The past year was fraught with turmoil and danger. Many of our families have seen their loved ones deployed to fight a war, and some of them never returned. There have been natural disasters—earthquakes, tornadoes, floods and fire. Some families have had accidents, sickness and even death.
Yet, we have experienced happy times also. Babies have been born to eagerly awaiting parents, marriage vows taken by couples who are deeply in love, birthday celebrations by young and old alike, and anniversaries marking many, many years of marriage.
This year has marked the good and the bad, just as always. Life is a mixture of the joyful and the sad, life and death, and the commonplace and the unexpected. Mostly though, our days are made up of common, everyday matters that become almost routine. If we are not careful, we will miss the sudden glimpses of beauty that lifts us out of the ordinary to the sublime.
It may seem like little things, but these are the blessings that can turn a mundane day into one of sudden beauty. I happened to glance through the window just as the sun was setting in the opposite direction, to see Pilot Knob bathed in the afterglow of the sunset. The hill was a soft rose color, with golden highlights that gleamed in the gathering darkness. The surrounding hills were dark, with Pilot Knob standing out like a crown jewel.
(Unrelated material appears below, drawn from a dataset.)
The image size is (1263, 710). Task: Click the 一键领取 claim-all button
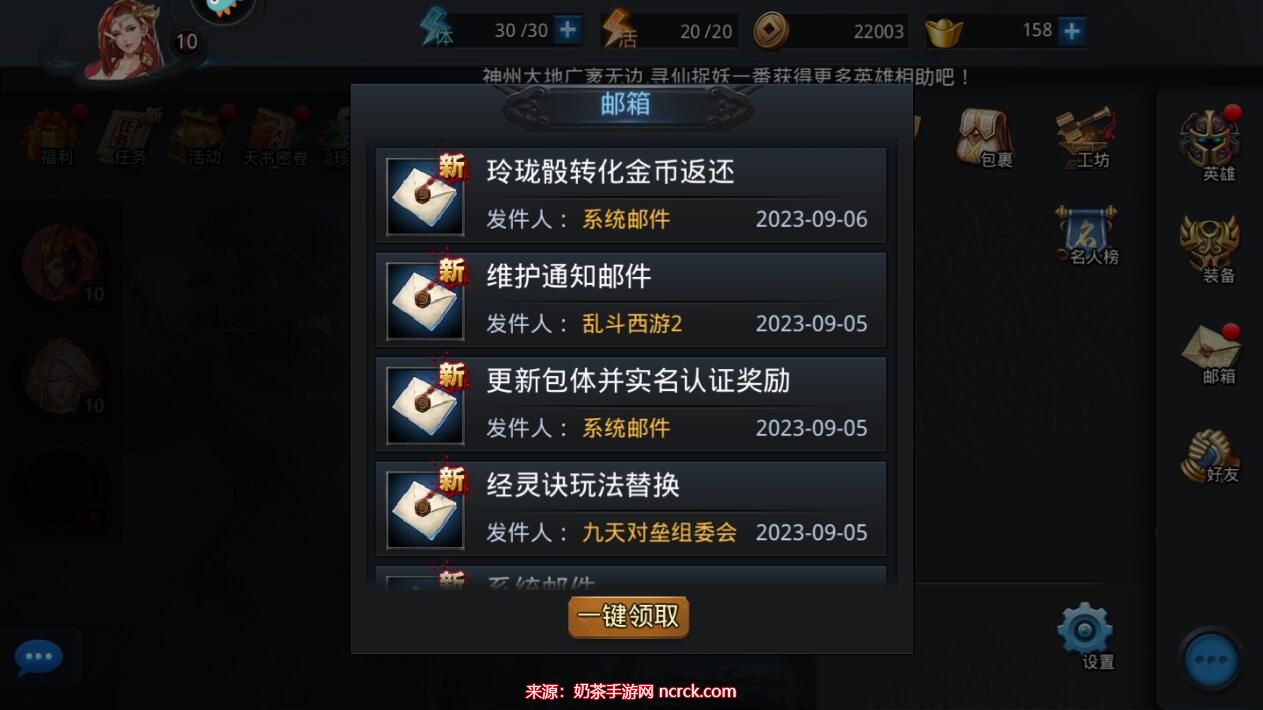click(629, 617)
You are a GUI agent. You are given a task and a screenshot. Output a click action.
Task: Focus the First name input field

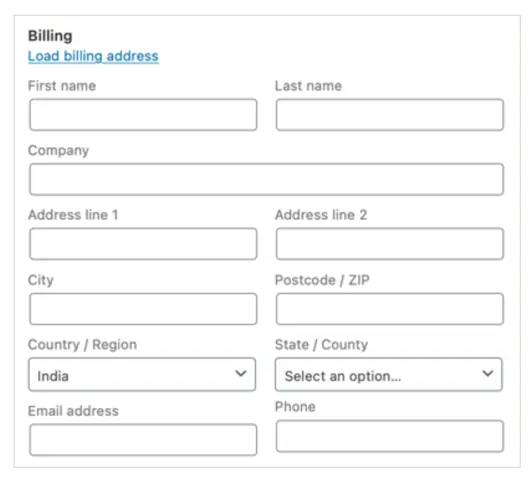pos(143,115)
The sun was slowly sinking in the west, with a few pink streaks remaining in the clear sky. While I watched, the first star of the night appeared, almost as bright as the quarter moon that hung above it. I had to whisper, “Thank you, God, for a glimpse into your celestial beauty—beauty that man can never emulate.”
Don’t ever take your children for granted. I know that many times you are tired, and they can be annoying. But the days roll into weeks, into months, and the years go by before you know what happened. It seems that time lasts forever when they are small, demanding and noisy. When you look back, the years have passed and they are gone.
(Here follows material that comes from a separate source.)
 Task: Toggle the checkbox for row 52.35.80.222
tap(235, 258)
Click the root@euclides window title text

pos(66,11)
Who can resist the gurgling laugh of a baby? The cares of the day seem to roll away when you bounce that little one on your lap or play patty-cake with him. The best stress reliever that I know is to hold a baby close and rock him to sleep. These are blessings that crown your day with peace and love.
Our grandson Josh grabbed Molly Anne, age four, in a tight hug just after she’d had a bath. Burying his nose in her soft neck, he exclaimed, “Oooh, Molly, you smell good! What have you got on?” She looked at him and said innocently, “Just my dress and panties!” These are moments that are priceless.
God has given us this one life, and it is made up of 24-hour days, which are soon weeks. Then a month has gone by, and one by one they are gone until another year is past. Sometimes we neglect the most important things in life to pursue goals that when and if they are reached, they bring no satisfaction. We realize then that we have lost precious, irreplaceable things along the way.
We stand at the very beginning of another New Year. Resolutions are made and too often forgotten in a few days. How much better it would be to ask God to help us be more aware of His everyday blessings! The people and things we take for granted now may sometime be gone forever.
The New Year has always seemed like a time for new beginnings. It is a good time to get rid of a lot of mental baggage, such as old grudges and hurts, failures and disappointments, and overlong grief and sorrows. In their place we need to ask God to fill us with love, compassion, mercy and concern for others. We will never be sorry we took time to help someone in trouble or showed love where it was needed.
It may be only a little thing that we can do, but God blesses the smallest effort.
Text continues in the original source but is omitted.